Live At The Roxy

West Hollywood Thursday, June 9

Darryl Morden

Hollywood Reporter: June 13, 1994

It's hard to tell whether it was her off-center pop songs and breathy girl-woman warble or just the oppressive club heat that made Sam Phillips' show so mesmerizing. Perhaps a bit of both.

Packed to capacity (and likely beyond),the Roxy turned to sauna hot box; even Phillips herself commented on the oven state and the audience's capacity to stick it out, the floor a virtual single body mass of loyal fans who called her back for three encores.

Backed by an economic, yet dynamically impressive band featuring her husband and producer T Bone Burnett and Tony Gilkyson on guitars, session and road veteran Jerry Scheff on bass and Josh LaBelle on drums, Phillips focused on songs from her current Virgin release, "Martinis and Bikinis."

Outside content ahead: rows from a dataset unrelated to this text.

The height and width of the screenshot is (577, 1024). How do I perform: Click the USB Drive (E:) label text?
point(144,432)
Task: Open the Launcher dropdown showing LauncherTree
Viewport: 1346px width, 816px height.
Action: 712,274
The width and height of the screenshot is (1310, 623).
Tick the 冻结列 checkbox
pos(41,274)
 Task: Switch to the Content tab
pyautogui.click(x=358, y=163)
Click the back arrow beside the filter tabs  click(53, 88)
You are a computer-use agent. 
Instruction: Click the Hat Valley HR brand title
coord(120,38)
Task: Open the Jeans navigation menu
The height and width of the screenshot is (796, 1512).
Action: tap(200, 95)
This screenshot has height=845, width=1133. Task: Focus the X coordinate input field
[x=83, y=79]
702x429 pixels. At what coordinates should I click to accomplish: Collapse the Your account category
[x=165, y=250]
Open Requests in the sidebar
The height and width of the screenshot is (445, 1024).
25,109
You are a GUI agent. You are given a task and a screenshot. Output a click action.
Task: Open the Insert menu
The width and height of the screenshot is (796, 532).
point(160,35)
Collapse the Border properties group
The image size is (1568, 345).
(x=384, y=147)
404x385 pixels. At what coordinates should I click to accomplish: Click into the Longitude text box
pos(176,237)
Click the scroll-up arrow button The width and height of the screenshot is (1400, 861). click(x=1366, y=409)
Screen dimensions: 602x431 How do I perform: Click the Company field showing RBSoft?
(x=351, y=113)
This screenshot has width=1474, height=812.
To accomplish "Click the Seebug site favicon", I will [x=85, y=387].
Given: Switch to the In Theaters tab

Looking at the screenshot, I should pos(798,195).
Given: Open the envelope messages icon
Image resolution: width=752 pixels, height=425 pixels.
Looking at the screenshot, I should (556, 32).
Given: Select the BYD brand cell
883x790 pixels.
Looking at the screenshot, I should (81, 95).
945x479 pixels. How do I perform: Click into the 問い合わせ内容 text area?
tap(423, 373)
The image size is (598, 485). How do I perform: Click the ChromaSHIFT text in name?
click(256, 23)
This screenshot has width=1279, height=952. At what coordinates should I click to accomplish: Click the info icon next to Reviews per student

Looking artsy-chic, blond hair cut short, wearing a shiny gold lame jacket, which at one point she tossed over her white-tank- top shoulder Sinatra style, Phillips wasn't one for moving around much. Instead, her eyes rolled and wandered back-and-forth as she swayed to the songs and captured with her crackling throaty vocal allure.

The album's Beatlesque baroque pop and psychedelic swirl sounds gave way to a leaner but more forceful, muscular and effective live arrangements, Scheff's bass looping round in Paul McCartney fashion, the punctuating guitar of Gilkyson contrasted by Burnett's more twisted, quirky solos.

The hooks and melodies were there, not always obvious, but certainly evident in "When I Fall" and "I Need Love," which sounded like Monkees songs with intellect. From the soul slippage of her older '80s song, "Trying to Hold on to the Earth," to her final number, "I Can Wait," a promise of love's patient heart, she walked a taut tightrope over chasms of emotion and logic.

Phillips goes to her well for personal evaluations and exorcisms with themes that assume failure and redemption. She addresses moral dilemmas, no doubt coming from her Christian background, but still, far from didactic.

In a musical arena with dance and ballad divas to the right and so-called riot-grrls to the left, Sam Phillips offers a refreshing vision of literate rationality and passion, sacrificing neither.